At minimum, your kit should include:

  • 3-day supply of food
  • 6 water bottles and water filtration
  • Change of clothes
  • Small medical kit including single-serve medication and mole skin
  • Flashlight and fresh batteries, Flint & Steel, or matches
  • Small toiletries – toothbrush, toothpaste, hand sanitizer, deodorant, etc
  • Thermal blanket, face mask, poncho, work gloves, pocket knife, cash

See our full post with amazing Bug Out Bag Checklist for a helpful guide to get started.

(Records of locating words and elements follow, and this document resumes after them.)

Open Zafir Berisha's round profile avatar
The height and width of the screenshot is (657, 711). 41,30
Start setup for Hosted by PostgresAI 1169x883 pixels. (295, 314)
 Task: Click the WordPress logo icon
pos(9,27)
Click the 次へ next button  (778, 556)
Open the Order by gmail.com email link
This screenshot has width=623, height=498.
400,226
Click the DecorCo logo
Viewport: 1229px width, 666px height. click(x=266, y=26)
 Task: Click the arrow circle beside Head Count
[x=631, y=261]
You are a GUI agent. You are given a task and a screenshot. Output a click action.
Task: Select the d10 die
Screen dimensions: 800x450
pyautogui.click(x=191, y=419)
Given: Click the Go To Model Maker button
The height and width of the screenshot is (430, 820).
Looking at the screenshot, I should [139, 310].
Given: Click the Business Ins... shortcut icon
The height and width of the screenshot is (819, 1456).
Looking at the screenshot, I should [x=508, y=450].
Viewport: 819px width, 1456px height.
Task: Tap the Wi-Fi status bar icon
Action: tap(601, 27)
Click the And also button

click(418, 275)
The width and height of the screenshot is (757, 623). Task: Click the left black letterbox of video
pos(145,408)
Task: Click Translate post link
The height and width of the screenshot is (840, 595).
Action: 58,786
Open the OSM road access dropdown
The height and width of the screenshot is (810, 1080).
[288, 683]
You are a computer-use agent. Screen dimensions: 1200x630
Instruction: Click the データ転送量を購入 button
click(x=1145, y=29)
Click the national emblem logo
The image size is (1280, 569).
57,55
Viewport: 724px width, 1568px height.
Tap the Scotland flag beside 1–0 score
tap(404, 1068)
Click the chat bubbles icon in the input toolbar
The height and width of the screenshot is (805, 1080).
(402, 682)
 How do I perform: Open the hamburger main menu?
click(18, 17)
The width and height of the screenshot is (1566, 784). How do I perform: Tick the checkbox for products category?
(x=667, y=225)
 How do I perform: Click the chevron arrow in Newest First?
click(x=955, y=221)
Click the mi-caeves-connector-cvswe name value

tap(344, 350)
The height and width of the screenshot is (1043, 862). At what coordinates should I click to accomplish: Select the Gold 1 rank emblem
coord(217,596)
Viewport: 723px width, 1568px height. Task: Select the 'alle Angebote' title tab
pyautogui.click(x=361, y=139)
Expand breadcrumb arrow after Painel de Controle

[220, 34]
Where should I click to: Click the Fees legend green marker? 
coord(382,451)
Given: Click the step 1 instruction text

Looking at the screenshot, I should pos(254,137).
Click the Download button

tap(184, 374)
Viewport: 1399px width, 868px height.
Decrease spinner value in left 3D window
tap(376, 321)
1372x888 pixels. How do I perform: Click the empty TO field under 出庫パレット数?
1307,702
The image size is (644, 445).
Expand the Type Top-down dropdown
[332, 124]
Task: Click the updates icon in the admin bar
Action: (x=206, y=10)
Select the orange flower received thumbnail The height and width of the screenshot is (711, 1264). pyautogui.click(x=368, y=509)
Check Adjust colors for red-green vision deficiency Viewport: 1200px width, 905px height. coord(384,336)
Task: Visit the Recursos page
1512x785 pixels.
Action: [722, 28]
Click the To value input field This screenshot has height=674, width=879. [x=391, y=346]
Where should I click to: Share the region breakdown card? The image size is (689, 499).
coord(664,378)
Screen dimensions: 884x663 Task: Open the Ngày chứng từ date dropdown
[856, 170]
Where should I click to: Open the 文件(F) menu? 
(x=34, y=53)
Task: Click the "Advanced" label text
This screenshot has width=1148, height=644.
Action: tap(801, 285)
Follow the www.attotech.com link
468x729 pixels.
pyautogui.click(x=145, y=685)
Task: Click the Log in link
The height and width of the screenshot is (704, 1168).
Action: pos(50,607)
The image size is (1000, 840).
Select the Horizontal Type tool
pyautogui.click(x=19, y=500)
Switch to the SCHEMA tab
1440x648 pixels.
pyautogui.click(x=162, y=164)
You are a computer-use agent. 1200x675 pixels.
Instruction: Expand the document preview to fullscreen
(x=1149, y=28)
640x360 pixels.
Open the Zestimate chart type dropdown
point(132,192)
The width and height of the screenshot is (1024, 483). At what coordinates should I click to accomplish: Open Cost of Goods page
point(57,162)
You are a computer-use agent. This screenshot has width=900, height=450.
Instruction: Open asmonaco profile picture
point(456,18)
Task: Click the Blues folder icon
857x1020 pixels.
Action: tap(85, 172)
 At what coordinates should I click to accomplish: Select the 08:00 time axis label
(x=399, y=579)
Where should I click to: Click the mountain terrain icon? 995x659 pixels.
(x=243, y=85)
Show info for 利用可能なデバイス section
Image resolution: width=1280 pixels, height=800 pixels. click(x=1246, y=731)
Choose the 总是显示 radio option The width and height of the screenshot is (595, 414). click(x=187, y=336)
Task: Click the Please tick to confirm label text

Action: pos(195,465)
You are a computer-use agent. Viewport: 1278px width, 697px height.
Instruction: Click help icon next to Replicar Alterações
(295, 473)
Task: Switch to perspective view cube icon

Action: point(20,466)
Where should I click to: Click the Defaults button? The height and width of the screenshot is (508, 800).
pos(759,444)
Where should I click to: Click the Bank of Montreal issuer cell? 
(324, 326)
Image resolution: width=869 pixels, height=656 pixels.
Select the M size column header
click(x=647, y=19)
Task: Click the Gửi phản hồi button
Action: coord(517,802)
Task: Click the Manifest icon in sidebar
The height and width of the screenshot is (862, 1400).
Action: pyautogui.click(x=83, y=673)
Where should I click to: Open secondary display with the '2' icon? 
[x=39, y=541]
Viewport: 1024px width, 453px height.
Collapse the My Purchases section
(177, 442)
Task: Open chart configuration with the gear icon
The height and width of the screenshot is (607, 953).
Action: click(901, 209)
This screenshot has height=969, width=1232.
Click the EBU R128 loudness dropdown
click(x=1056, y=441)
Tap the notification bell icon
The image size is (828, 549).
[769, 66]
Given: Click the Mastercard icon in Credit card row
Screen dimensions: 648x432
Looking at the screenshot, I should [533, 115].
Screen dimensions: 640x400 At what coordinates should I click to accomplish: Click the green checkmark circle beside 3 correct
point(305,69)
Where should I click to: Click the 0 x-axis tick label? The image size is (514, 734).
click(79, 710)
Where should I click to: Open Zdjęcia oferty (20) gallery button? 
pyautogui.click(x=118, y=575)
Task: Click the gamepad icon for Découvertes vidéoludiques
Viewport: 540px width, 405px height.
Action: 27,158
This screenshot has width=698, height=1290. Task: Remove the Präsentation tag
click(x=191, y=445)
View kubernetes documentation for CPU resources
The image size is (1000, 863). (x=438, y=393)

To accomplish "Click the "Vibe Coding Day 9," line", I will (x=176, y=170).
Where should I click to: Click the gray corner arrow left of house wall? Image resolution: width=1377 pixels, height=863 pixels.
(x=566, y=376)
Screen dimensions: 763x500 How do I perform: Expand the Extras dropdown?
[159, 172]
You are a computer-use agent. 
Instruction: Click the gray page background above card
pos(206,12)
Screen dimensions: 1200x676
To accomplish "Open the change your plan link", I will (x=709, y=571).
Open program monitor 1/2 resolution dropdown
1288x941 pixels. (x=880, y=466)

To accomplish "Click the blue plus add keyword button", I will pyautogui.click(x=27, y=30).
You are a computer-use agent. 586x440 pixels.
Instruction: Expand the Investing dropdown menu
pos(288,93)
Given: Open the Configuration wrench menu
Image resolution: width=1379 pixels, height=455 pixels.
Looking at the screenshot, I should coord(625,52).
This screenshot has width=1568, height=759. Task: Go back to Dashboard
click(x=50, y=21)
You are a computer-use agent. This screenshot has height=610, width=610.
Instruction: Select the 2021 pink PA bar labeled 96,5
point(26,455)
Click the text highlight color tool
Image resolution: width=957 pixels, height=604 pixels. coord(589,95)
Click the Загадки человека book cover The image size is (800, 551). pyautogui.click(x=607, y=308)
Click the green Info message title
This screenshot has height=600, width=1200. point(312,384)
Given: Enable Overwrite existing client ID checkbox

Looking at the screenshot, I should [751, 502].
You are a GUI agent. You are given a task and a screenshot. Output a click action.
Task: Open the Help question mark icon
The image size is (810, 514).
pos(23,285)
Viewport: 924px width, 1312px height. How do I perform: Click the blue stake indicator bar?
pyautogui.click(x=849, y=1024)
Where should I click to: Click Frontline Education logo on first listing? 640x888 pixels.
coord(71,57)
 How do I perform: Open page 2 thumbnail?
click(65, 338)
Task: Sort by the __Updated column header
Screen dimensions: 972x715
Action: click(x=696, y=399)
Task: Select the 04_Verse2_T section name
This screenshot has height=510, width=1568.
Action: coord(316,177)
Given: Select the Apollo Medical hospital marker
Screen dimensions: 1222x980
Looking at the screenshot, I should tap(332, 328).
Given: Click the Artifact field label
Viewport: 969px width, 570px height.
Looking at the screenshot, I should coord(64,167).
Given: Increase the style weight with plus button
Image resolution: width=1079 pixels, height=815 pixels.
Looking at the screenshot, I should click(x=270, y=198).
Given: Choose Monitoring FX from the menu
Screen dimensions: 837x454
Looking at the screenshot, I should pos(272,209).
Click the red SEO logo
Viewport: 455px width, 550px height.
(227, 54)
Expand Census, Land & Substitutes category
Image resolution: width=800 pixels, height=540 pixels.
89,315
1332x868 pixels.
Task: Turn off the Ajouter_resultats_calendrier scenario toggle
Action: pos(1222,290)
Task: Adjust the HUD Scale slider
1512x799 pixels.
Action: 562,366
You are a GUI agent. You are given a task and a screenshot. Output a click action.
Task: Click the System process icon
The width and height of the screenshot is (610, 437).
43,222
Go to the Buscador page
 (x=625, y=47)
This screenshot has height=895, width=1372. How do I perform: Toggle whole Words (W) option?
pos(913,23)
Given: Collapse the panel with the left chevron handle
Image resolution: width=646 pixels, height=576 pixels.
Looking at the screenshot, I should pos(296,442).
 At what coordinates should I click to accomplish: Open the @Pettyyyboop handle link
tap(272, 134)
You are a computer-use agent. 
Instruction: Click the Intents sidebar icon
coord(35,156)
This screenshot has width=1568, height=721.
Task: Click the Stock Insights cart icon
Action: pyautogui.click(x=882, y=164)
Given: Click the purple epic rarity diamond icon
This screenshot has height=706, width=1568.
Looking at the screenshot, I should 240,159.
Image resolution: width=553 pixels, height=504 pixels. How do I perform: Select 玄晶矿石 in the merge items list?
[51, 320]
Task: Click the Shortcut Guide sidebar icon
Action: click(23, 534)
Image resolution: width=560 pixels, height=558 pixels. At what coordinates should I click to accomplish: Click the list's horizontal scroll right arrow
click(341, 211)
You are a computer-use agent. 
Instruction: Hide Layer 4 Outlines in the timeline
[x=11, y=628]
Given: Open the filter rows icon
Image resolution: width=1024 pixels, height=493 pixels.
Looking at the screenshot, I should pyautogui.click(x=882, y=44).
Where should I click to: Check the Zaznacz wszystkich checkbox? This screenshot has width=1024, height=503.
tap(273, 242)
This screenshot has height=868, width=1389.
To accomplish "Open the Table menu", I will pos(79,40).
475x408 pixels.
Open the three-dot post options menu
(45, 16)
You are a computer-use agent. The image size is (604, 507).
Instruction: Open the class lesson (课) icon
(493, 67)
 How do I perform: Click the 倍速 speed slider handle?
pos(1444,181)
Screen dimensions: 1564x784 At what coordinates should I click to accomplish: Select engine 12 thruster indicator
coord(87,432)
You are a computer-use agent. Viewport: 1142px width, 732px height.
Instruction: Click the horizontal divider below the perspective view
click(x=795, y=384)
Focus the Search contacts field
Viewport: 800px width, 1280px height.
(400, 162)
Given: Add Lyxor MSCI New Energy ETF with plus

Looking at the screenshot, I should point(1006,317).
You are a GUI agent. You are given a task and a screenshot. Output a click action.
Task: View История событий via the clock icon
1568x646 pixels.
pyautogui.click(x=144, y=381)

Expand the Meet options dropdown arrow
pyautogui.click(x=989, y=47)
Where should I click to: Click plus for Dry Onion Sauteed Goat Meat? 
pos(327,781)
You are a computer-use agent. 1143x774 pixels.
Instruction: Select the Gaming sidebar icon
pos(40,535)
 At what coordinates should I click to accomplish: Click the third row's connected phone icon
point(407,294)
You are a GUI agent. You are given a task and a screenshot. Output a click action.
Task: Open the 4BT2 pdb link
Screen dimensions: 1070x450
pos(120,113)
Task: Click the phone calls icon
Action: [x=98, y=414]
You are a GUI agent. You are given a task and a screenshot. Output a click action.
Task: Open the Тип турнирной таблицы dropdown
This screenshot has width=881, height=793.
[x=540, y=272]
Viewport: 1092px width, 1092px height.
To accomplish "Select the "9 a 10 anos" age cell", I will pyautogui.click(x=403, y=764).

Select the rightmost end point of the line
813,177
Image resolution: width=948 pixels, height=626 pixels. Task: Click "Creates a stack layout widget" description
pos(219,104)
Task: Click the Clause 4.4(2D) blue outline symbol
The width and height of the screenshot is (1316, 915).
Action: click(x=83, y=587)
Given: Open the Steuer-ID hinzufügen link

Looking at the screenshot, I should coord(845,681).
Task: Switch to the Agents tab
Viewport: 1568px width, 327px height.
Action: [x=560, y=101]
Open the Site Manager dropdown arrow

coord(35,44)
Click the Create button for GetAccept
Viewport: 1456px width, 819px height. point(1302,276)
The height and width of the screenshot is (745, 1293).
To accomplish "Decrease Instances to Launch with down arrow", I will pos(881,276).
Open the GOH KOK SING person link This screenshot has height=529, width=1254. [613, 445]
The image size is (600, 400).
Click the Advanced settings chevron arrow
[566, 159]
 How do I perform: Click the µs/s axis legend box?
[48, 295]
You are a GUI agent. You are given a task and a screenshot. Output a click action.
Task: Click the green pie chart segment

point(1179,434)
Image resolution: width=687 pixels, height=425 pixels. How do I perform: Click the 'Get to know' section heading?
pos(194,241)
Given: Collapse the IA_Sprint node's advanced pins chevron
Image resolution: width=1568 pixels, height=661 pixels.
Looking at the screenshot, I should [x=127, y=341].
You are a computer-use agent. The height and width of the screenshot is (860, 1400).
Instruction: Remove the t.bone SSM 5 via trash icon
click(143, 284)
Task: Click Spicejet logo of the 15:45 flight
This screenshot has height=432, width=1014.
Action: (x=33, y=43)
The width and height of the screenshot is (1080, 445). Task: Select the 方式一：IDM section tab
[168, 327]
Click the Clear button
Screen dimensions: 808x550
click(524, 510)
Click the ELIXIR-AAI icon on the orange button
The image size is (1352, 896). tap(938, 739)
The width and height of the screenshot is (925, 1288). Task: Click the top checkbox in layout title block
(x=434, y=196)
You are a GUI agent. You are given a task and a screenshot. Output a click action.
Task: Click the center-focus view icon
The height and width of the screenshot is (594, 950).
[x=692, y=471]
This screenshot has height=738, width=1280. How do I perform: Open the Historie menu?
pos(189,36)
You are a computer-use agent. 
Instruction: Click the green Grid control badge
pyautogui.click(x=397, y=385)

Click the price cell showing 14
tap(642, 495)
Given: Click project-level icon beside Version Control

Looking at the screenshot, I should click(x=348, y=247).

How to Prepare for Emergencies in 5 Easy Steps! 72 Hour Kit31

4. Build a First Aid Kit

A good first aid kit will come in handy for more than just a big emergency. It is something you will come to rely on for all your everyday accidents and mishaps as well. You can start with a store-bought first aid kit, but to have a well-rounded kit you’ll want to add additional supplies so they’re easy to access and find in an emergency.

basic 72 hour kit first aid supply

Some items I like to add to a starter first aid kit are:

  • Mole skin
  • Bleed-stop
  • Cold compress
  • Hot hands
  • Medicine: pain relief, migraine, sleep aid, anti-diarrhea, cold & flu, allergy, ointment, nasal decongestant
  • Prescription medicines
  • Antibacterial wipes
  • Tourniquet
  • Latex gloves
  • Tweezers
  • Nail clippers
  • Eye drops
  • Sunscreen
  • Bug spray
add to your first aid kit supplies

5. Prepare an Energy or Fuel Source

In most emergencies, you’re normal ability to cook, heat, cool, or access power can be compromised. There are many different solutions available for heat, fuel, and energy sources. It is best to have a couple of different solutions so that if one presents a problem you can turn to your alternate solutions.

emergency fuel source

For example, we have a combo propane/charcoal grill. We chose this when looking for a new barbecue because it gave us flexible fuel options. We keep an extra propane tank and an extra full bag of charcoal briquettes on hand so we always have options. We also have a small camping cooktop with backup fuel (butane) and our solar generator could power an induction cooktop. With all these options on hand we could evacuate, stay sheltered in place, and even use a renewable energy to not consume our fuel when we don’t have too many other things that need to be powered.

Look around at what options you already have that you might be able to keep extra fuel on hand, such as a grill or a camping stove, and what other sources you might want to add to your emergency preps like a gas-powered or portable solar powered home generators.

Ready for the Next Steps in Prep:

When you’ve prepared these first 5 most crucial part of your emergency preparedness, you’ll be able to tackle most any short term emergencies. It will bring so much peace of mind to have essentials on hand for the unexpected things that each of us will inevitably face.

When you’ve built your foundational level of emergency preparedness, you can start increasing your supplies to cover longer emergencies. Your food supply will be the next big thing to focus. Many people start with food storage, but it’s really not your first, most emergent need. Many pantries in the USA have a few weeks of food reserves you can count on and access to water, shelter, medical care and clean air will really be your first hurdles to overcome in an emergency.

What do you think is the most important first step for emergency preparedness?